> _EXCERTO_
· · · ·

A sua casa é em Bungoma, uma pequena cidade no oeste do Quénia, mas o seu local de trabalho é o mundo. Kevin, que pede que seu nome verdadeiro seja omitido para proteger a sua credibilidade, escreveu sobre casinos na China sem nunca lá ter ido. Escreveu críticas sobre pesos para halterofilistas, auscultadores e sistemas de segurança doméstica que nunca viu.
Os trabalhadores digitais de África estão a reconfigurar as antigas geografias do trabalho. Freelancers em plataformas online podem chegar a clientes em todo o mundo, potenciando capacidades desde o blogging ao web design. Outros são contratados por empresas de terceirização, analisando dados usados para treinar chatbots e carros autónomos. Os otimistas esperam que o trabalho online possa colocar a África no caminho do crescimento sustentado pelos serviços, um caminho já trilhado por países como a Índia e Filipinas. Os pessimistas temem que esse trabalho consolide as injustiças.
Alguns são atraídos para o trabalho pela flexibilidade e remuneração; outros porque não conseguem encontrar um emprego convencional. Existem evangelistas para o trabalho de freelancer. Baraka Mafole, um estudante na Tanzânia, organiza eventos de formação e escreveu um livro em Swahili sobre como navegar em plataformas online. “Agora todos estão a falar sobre empregos digitais”, diz ele. No Quénia, o programa governamental Ajira gere centros de apoio que visam ligar um milhão de quenianos a plataformas online e tornar o país um “centro digital”.
Tarefas típicas incluem transcrição, entrada de dados, marketing online ou até mesmo redação de trabalhos escolares para alunos indolentes. Joan Wandera trabalha num escritório em Nairobi durante o dia e à noite é uma “assistente virtual” para empresas americanas. “Ajuda a aprender muito sobre outros países”, diz ela. Às vezes, são os potenciais clientes a quem faz falta alguma aprendizagem. Alguns clientes assumem que os africanos não falam inglês, ela suspira.

· · · ·

> _DADOS REGISTADOS_
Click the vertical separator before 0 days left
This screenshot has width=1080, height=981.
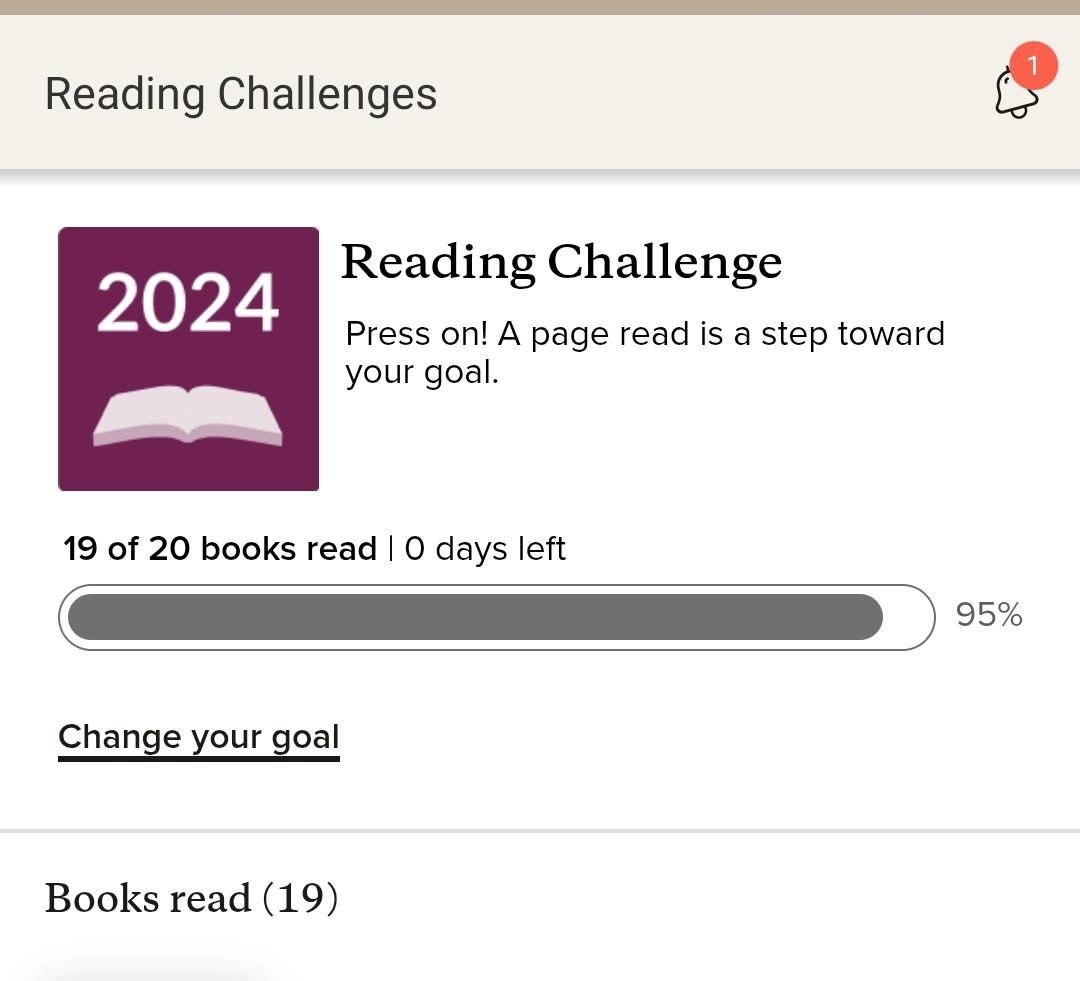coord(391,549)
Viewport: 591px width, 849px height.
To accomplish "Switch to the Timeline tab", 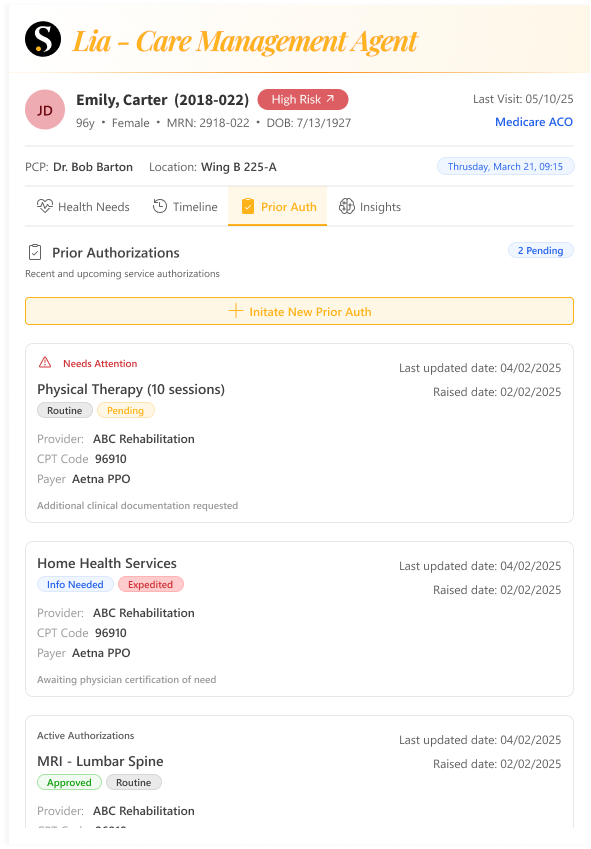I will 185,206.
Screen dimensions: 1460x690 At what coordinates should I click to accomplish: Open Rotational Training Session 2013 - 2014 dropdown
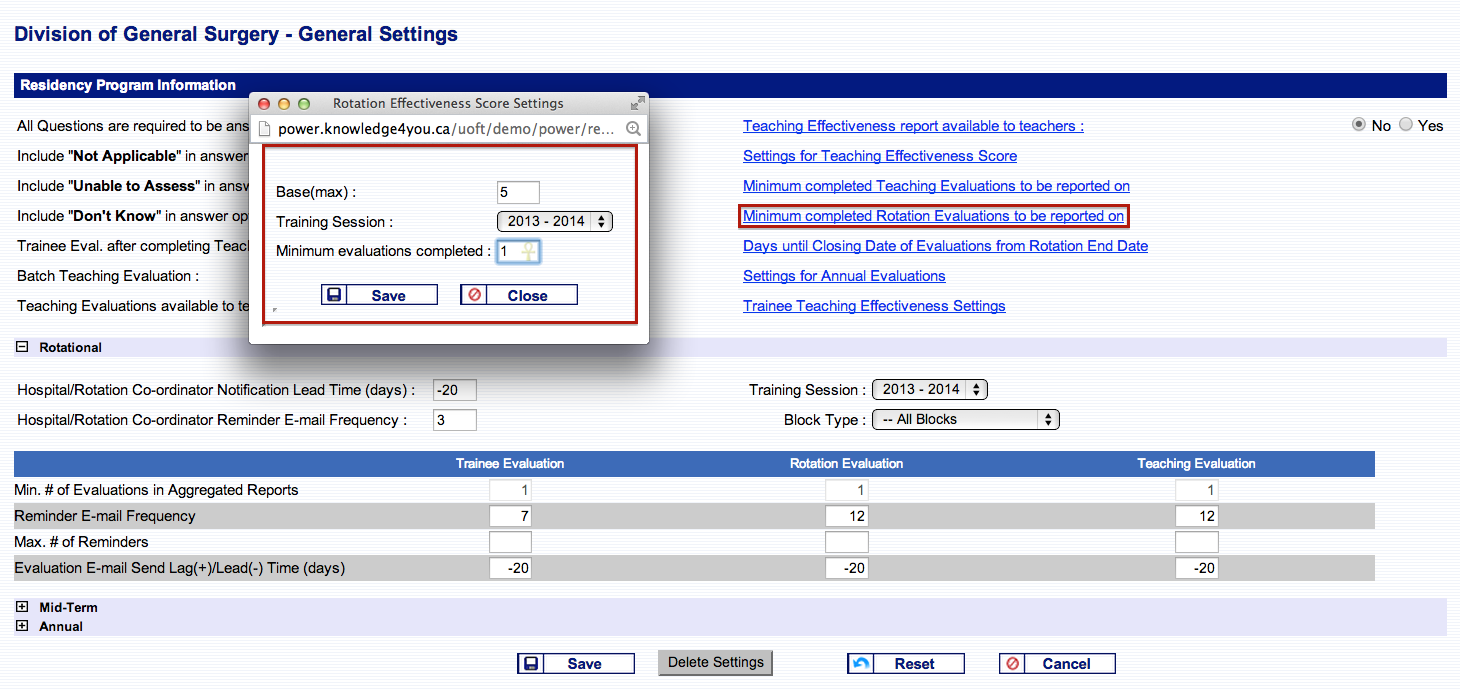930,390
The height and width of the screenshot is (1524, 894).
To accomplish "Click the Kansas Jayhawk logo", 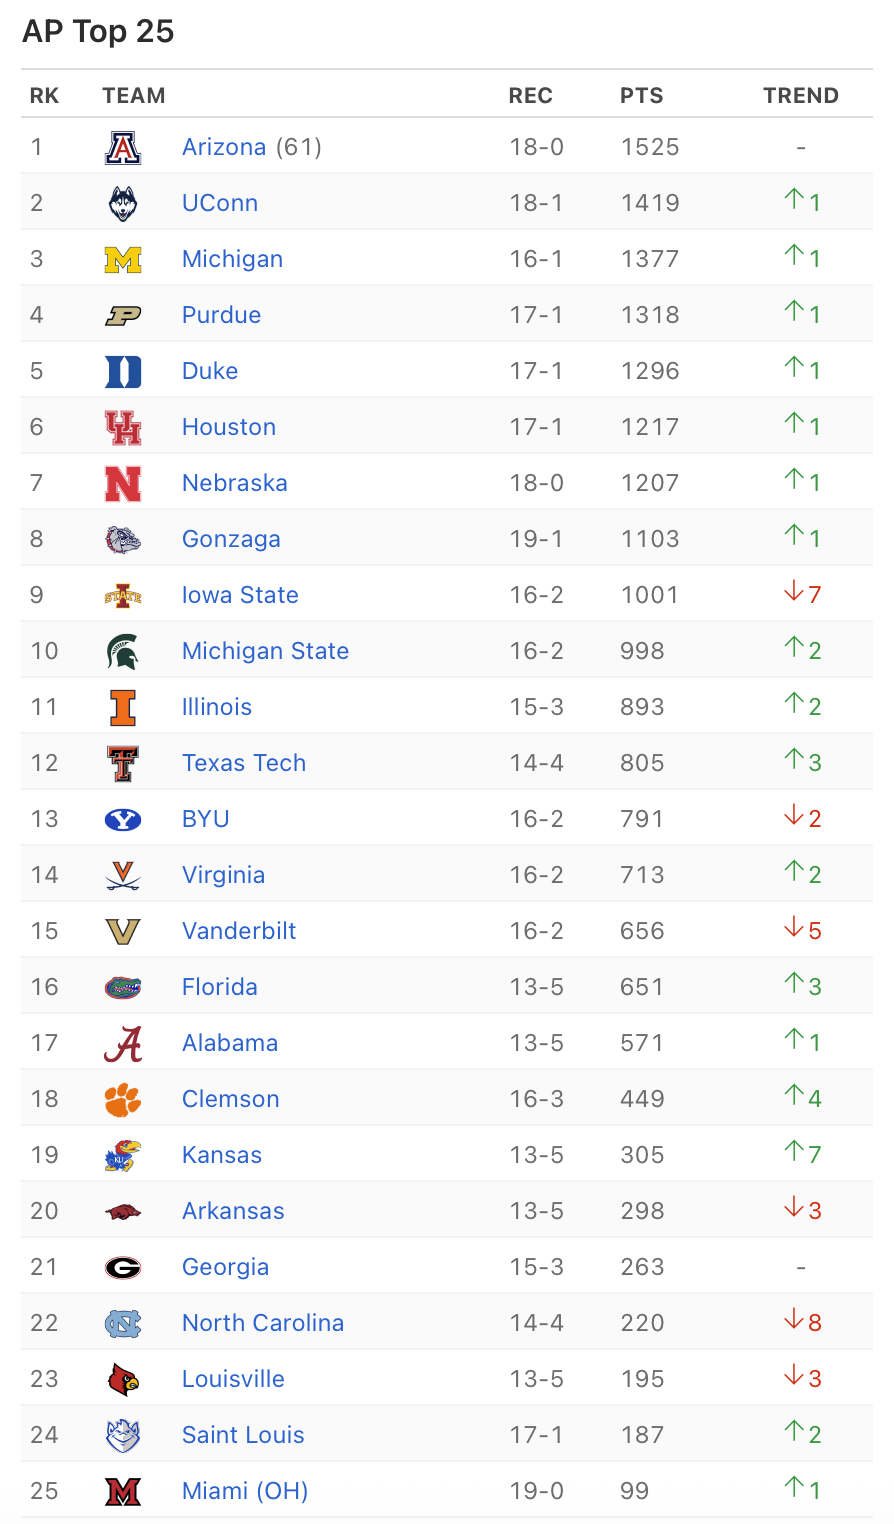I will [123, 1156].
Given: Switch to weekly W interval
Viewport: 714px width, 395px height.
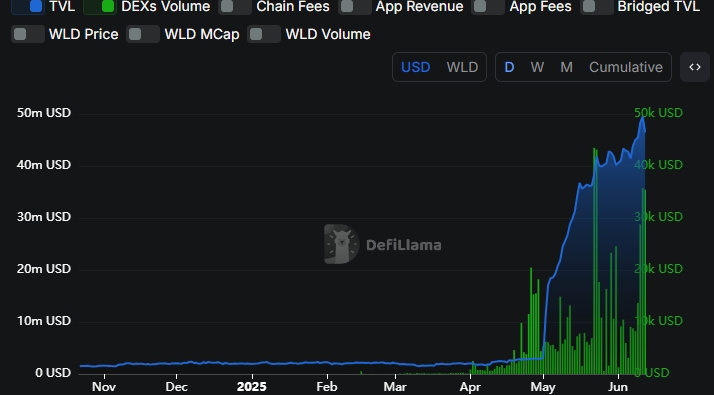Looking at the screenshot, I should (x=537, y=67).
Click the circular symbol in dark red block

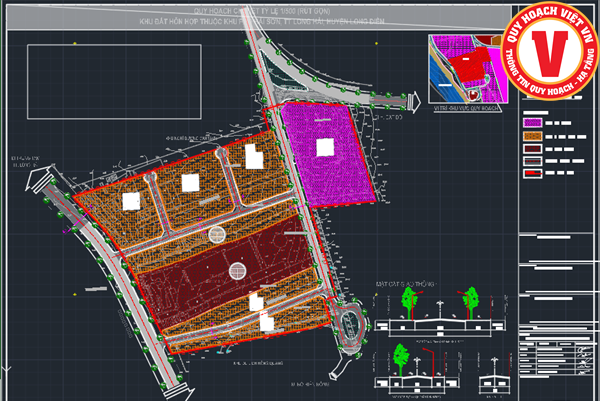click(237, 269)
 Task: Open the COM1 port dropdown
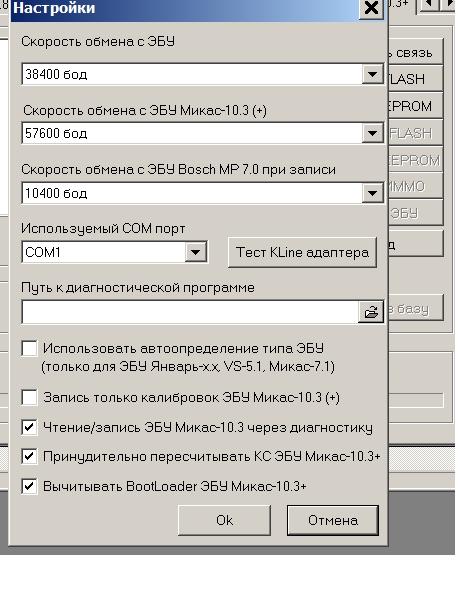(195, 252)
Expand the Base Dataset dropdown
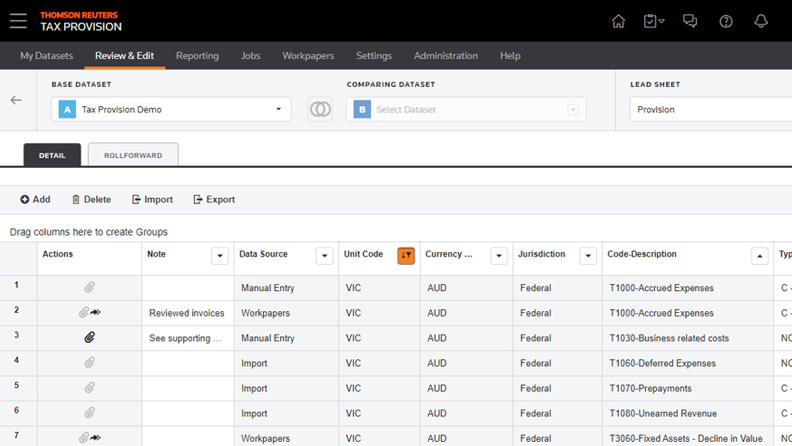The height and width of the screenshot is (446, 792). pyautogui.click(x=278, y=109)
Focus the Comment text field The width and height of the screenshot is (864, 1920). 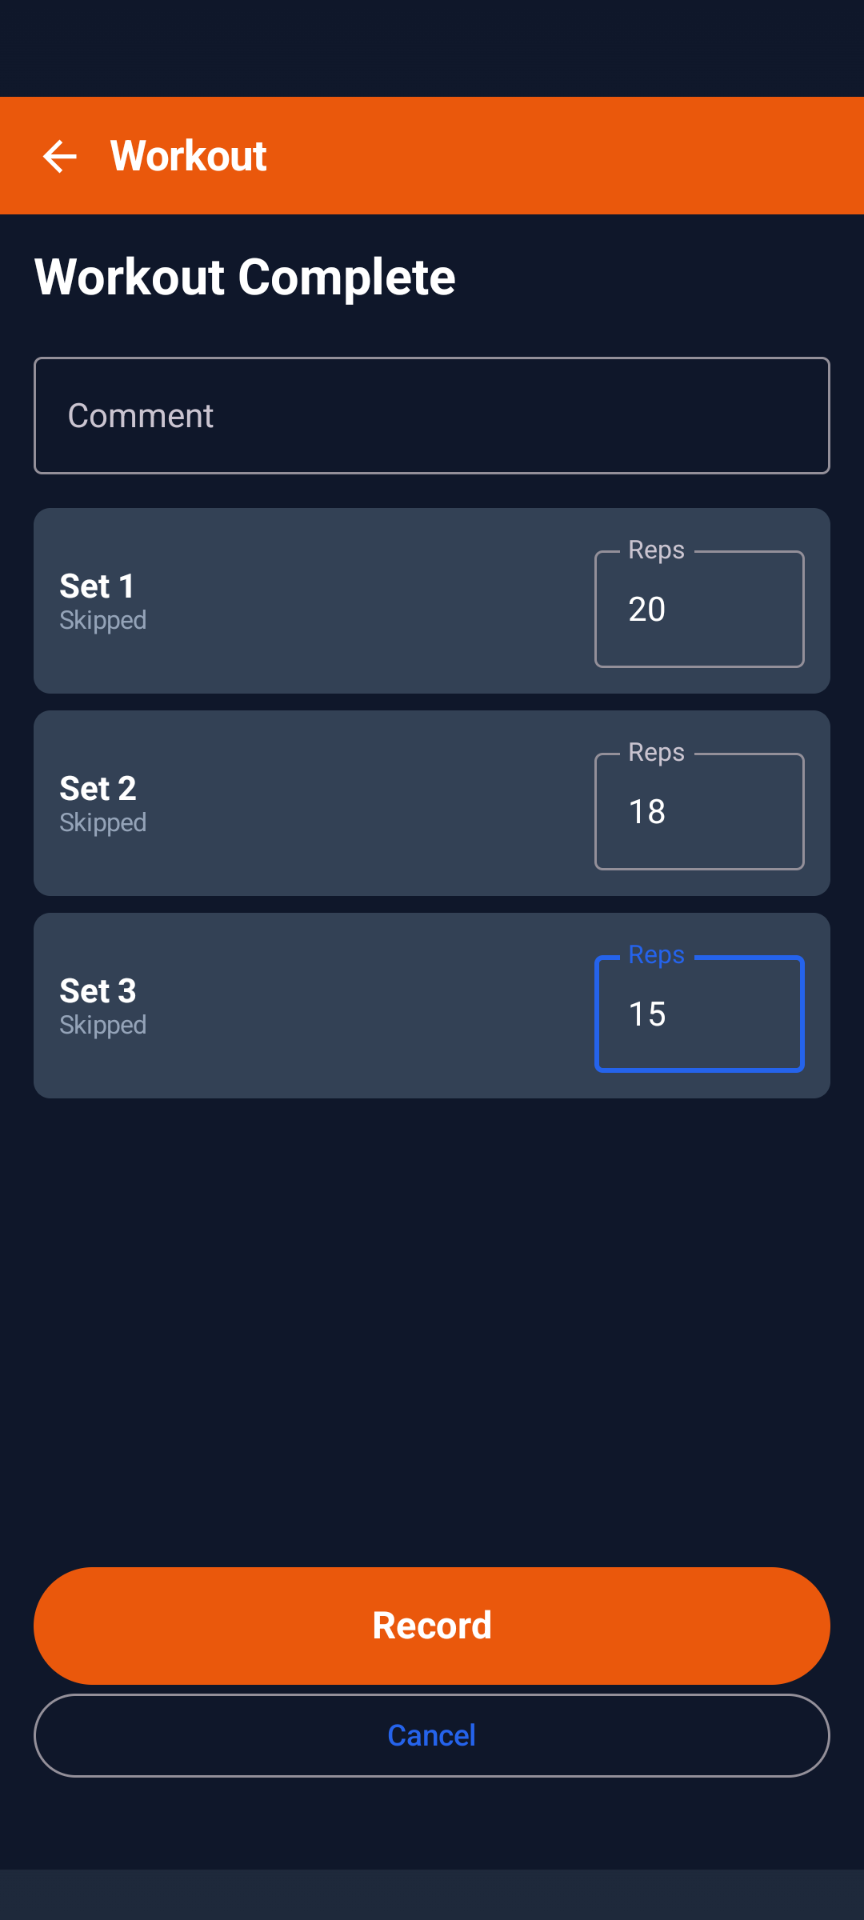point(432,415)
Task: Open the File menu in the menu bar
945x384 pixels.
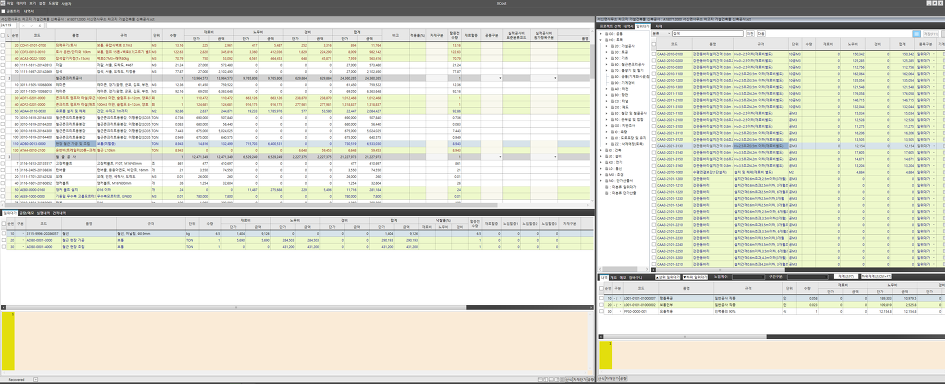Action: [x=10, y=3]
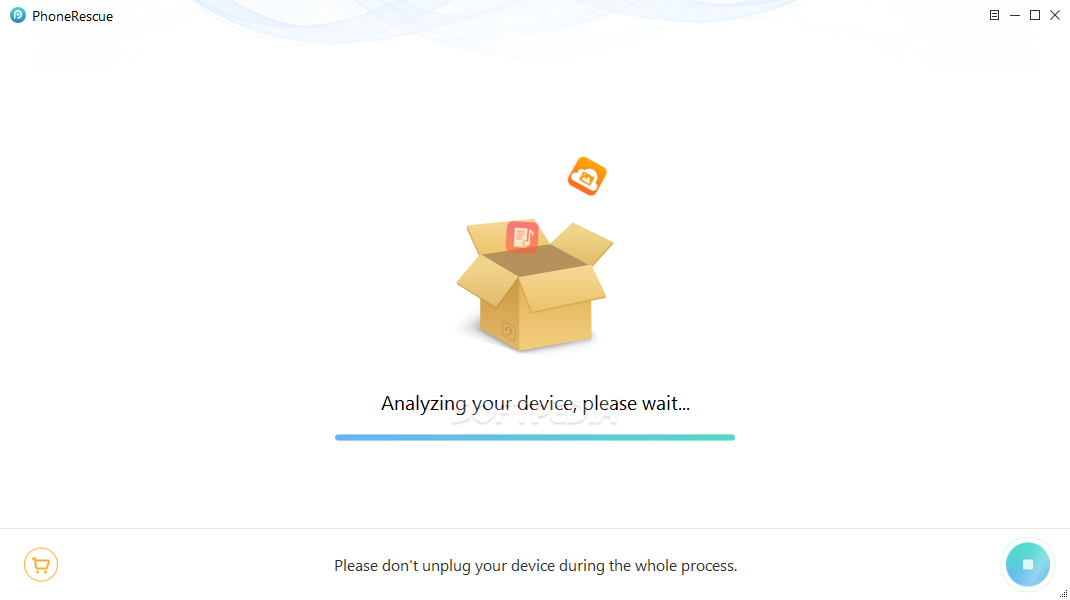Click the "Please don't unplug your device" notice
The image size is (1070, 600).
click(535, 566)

· · · ·

> _TAREFAS A REALIZAR_
A – Enumere todos os países referidos pelo nome no excerto.
B – Reescreva sob a forma de lista, de modo mais breve e sem perder os factos principais, o parágrafo do excerto que começa por "Os trabalhadores digitais de África".
C – Repita o excerto a partir das palavras "Os trabalhadores digitais" e termine depois de "consolide as injustiças.".

> _RESPOSTAS POR ORDEM_
A – Quénia, China, Índia, Filipinas, Tanzânia

B –
- Os trabalhadores digitais africanos estão a reconfigurar as antigas geografias do trabalho.
- Os freelancers em plataformas online chegam a clientes em todo o mundo, com capacidades que vão do blogging ao web design.
- Outros trabalham para empresas de terceirização e analisam dados usados para treinar chatbots e carros autónomos.
- Os otimistas esperam que a África siga um caminho de crescimento sustentado pelos serviços, como a Índia e as Filipinas.
- Os pessimistas temem que este trabalho consolide as injustiças.

C –
Os trabalhadores digitais de África estão a reconfigurar as antigas geografias do trabalho. Freelancers em plataformas online podem chegar a clientes em todo o mundo, potenciando capacidades desde o blogging ao web design. Outros são contratados por empresas de terceirização, analisando dados usados para treinar chatbots e carros autónomos. Os otimistas esperam que o trabalho online possa colocar a África no caminho do crescimento sustentado pelos serviços, um caminho já trilhado por países como a Índia e Filipinas. Os pessimistas temem que esse trabalho consolide as injustiças.